The Cunninghams are an example of a poor family that is still noble. They try to pay their bills and send their children to school. The Ewell family, on the other hand, is not noble. Bob Ewell drinks away his government relief checks and hunts out of season to feed his family while his oldest daughter is left taking care of the kids.
The South, which was still steeped in its agricultural traditions, was hit hard by the Great Depression. Small farmers like Lee's Walter Cunningham Sr. often could not earn enough cash from their crops to cover their mortgages, let alone living expenses. (enotes historical context)
The Robinsons are more like the Cunninghams than the Ewells, but since they are black they are looked down upon by the members of Maycomb’s middle class. It is an example of how race is more of a barrier than class.

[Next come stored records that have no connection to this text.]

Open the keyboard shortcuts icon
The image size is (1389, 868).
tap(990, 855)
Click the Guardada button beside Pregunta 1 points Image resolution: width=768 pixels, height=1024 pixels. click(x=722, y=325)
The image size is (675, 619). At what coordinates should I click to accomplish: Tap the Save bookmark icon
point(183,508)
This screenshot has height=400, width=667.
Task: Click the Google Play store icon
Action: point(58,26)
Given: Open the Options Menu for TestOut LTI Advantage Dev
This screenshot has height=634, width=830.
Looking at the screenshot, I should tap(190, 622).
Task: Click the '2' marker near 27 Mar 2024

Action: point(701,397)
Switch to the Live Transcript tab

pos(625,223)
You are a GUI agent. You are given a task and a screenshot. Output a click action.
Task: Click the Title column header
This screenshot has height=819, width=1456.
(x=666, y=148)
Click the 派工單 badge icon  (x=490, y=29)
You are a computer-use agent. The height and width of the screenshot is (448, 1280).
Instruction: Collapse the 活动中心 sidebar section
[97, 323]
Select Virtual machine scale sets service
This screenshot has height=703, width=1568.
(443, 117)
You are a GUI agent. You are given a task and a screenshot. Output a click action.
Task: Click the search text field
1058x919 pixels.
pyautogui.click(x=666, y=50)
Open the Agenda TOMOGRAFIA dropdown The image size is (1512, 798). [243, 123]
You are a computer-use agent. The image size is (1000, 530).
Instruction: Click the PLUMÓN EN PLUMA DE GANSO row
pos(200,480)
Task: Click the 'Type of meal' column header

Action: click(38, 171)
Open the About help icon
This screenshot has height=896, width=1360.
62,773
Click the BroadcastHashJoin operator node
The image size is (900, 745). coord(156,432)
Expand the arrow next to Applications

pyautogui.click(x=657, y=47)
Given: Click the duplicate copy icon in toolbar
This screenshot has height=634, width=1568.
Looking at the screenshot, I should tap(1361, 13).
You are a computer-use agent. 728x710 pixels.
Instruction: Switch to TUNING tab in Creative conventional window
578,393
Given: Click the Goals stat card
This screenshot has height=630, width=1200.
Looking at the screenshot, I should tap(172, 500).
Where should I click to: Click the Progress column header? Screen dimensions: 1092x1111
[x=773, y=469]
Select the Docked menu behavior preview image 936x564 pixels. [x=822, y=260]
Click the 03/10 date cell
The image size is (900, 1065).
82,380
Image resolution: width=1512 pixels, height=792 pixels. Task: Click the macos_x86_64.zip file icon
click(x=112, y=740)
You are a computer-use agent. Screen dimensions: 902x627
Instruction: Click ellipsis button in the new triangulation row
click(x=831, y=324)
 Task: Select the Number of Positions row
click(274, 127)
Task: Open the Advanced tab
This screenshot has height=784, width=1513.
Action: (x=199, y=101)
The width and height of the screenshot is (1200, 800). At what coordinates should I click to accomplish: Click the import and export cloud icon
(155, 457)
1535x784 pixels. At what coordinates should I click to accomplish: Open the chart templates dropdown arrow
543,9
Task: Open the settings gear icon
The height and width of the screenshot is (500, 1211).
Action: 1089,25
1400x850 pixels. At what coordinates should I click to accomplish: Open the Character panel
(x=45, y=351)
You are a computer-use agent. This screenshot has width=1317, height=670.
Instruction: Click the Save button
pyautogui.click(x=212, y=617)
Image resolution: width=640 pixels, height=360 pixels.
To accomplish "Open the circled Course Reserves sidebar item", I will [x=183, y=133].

Throughout the novel, Lee depicts the differences in social classes as well as the racial divide in the Deep South during the 1930s. Social classes are divided (generally) into three categories throughout the community of Maycomb. The Finch family, along with the other white, educated community members, occupies the upper/middle class of the community. White professionals were respected and lived relatively comfortable lives compared to those in lower classes during the 1930s.
Uneducated white farmers occupy the lower class of Maycomb's society. They struggle to make ends meet during the Great Depression and are represented by the Cunningham family throughout the novel.
The lowest class is occupied by the African Americans. During the Jim Crow era, African Americans were segregated and discriminated against throughout the Deep South. Lee portrays this racial divide by illustrating how African Americans must attend their own church, live at the other end of town, and occupy the balcony during the trial. Lee also depicts how African Americans suffer racial injustice by depicting Tom Robinson's trial.